A blog looking at business communication, knowledge management, scripting tools, OS technology news and other things of interest to mobile tech workers. As I find interesting news this will also contain pointers to thoughts related to configuration managment, change management and general software development.
When Cooperation Breaks Out, Civilizations Advance
As a mobile technology professional (ok an on the road every day of the working week consultant) cooperation with my peers is extremely difficult and yet when it happens the rewards are great. I believe that the impact that community or collaborative tools can have on mobile professionals is even greater than on people who have opportunities to interact face to face on a regular basis. This is kind of like an un-tapped market for collaboration ...
Bill Venners interviews Ward Cunningham (Link Simon Willison), initial creator of wiki. He has an interesting view about the suitability of Wiki for business. Noteable W. Cunningham quotes:
For questions like, "What's going on in the project," we could design a database.
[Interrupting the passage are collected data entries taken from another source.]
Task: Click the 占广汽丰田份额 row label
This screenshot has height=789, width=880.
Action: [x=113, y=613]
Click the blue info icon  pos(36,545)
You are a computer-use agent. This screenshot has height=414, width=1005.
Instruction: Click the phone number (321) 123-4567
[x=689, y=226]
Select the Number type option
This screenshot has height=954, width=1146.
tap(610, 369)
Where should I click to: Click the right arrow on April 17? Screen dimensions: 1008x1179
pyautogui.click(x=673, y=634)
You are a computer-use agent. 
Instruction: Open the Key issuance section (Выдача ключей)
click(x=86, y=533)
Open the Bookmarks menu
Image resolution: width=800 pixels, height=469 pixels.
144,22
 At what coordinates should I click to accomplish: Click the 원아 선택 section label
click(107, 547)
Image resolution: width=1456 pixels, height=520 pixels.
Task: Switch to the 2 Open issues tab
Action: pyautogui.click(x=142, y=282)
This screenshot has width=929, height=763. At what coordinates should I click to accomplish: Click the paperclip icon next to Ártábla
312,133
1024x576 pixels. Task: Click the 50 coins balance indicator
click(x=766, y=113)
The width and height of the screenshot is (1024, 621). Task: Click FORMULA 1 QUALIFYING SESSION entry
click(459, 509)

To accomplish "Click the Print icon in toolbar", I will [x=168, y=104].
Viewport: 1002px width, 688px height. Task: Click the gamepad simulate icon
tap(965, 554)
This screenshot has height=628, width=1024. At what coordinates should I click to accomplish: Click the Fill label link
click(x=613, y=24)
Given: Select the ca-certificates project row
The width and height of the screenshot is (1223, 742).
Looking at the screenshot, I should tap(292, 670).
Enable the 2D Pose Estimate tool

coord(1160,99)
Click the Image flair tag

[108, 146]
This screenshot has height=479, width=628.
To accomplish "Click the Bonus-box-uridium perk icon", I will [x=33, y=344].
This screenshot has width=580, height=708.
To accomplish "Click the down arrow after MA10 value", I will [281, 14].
But whatever fields we put in the database would turn out to be what's not important about what's going on in the project. What's important about the project is the stuff that you don't anticipate...
In addition, wikis work best in environments where you're comfortable delegating control to the users of the system...
Wiki has a feel of brainstorming, though it's not as interactive. You can do 10 minutes of brainstorming, and 30 minutes of analysis of the product of that brainstorming, and have something in 45 minutes. The pace on wiki is slower. You could write a page about an idea, or maybe a page about a bunch of ideas. Then you could come back in a week and see what's developed on that page. But if you came back in 15 minutes, not much would have happened. Things happen in a pace of days or weeks on wiki, because people tend to browse by the day or week...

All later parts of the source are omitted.